We do some advanced proto generation post-processing in the Python SDK for example because the generated result is not to our liking.

Having said that, I do support changing the csharp_namespace if we really must. But the current values seem reasonable to me for consistency (in our other SDK's, we call it "api" not "service api" and we have the version as the last member of the package...would need a good reason to make C# special).

macrogreg commented 2 years ago

You don't need to do anything to this repository to get the protos the way you want for your SDK.

Absolutely. However, option csharp_namespace is used for nothing other than lang data-model generation. Why would we give it one value here, if we know that we prefer to use another value in the SDK? I would much rather see a consistency within a language, between what we display here, as a part of our API definition and what you actually encounter in a lang SDK. That would also make the likelihood of something getting out of sync much smaller and the build scripts much simpler.

Conversely, the between languages consistency, is -while nice - less important. Languages should follow their preferred design principles when creating namespaces. As an example, if one language has the wildcard (*) syntax and thus, traditionally more fine-grained package names, they should be able to follow that tradition without forcing it on other languages.

macrogreg commented 2 years ago

Also, even if for some reason we decided to have a different value for option csharp_namespace here and in the SDK, the proposed file-name refactoring would make it heaps easier for .NET and every language who wants to consider something similar. :)

cretz commented 2 years ago

Languages should follow their preferred design principles when creating namespaces.

I am not sure the difference between "ServiceApi" and "Api" is a language-specific concern.

the proposed file-name refactoring would make it heaps easier for .NET and every language who wants to consider something similar.

This is not true though. It is actually easier for most languages' protoc generators if protos for separate proto packages are in separate directories. We had to refactor core protos at https://github.com/temporalio/sdk-core/pull/255 to basically do the opposite of what you're doing here so that the same dir didn't have two of the same unqualified message name in it. The two reasons I gave in that issue:

Unfortunately protoc in each language leaves a lot to be desired and most languages have to adapt the result to their needs.
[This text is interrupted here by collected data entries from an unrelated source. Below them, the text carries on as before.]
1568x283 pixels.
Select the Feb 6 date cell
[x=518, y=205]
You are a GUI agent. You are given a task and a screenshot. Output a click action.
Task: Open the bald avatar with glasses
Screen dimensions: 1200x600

I understand this makes it tough for .Net, but I don't think anything short of maybe csharp_namespace should be changed here.

macrogreg commented 2 years ago

Often code generators may choose to use the proto dir/import path instead of the proto package name to choose where to place files

Interesting point. I guess, the protoc compilers are quite different across languages. Perhaps the first proposed PR (https://github.com/temporalio/api/pull/170) highlights a better direction (rather than the second like I thought initially). There, the proto files are kept in the same directories as today (unchanged), but the file-names are made unique. E.g.: temporal/api/taskqueue/v1/message.proto --> temporal/api/taskqueue/v1/taskqueue_message.proto Perhaps, despite the redundancy, it is the best of both worlds, because it allows language compilers with various assumptions to do the right thing?

macrogreg commented 2 years ago

It is confusing for an importer to not know based on import what proto package is being used

Could you please clarify on this? Under what circumstances in this an issue?

cretz commented 2 years ago

Could you please clarify on this? Under what circumstances in this an issue?

Sorry I just saw this. For proto writers, import "mydir/foo.proto" having messages in package some.package and import "mydir/bar.proto" having message in package some.other.package is confusing. Usually it helps proto writers if the import path/dir relates to the proto package in some way.

In general though, I think at least for now, having the .Net namespaces mirror the proto packages is reasonable (same as all of our other SDKs, though slight changes may be needed if protoc generates an ugly name for something).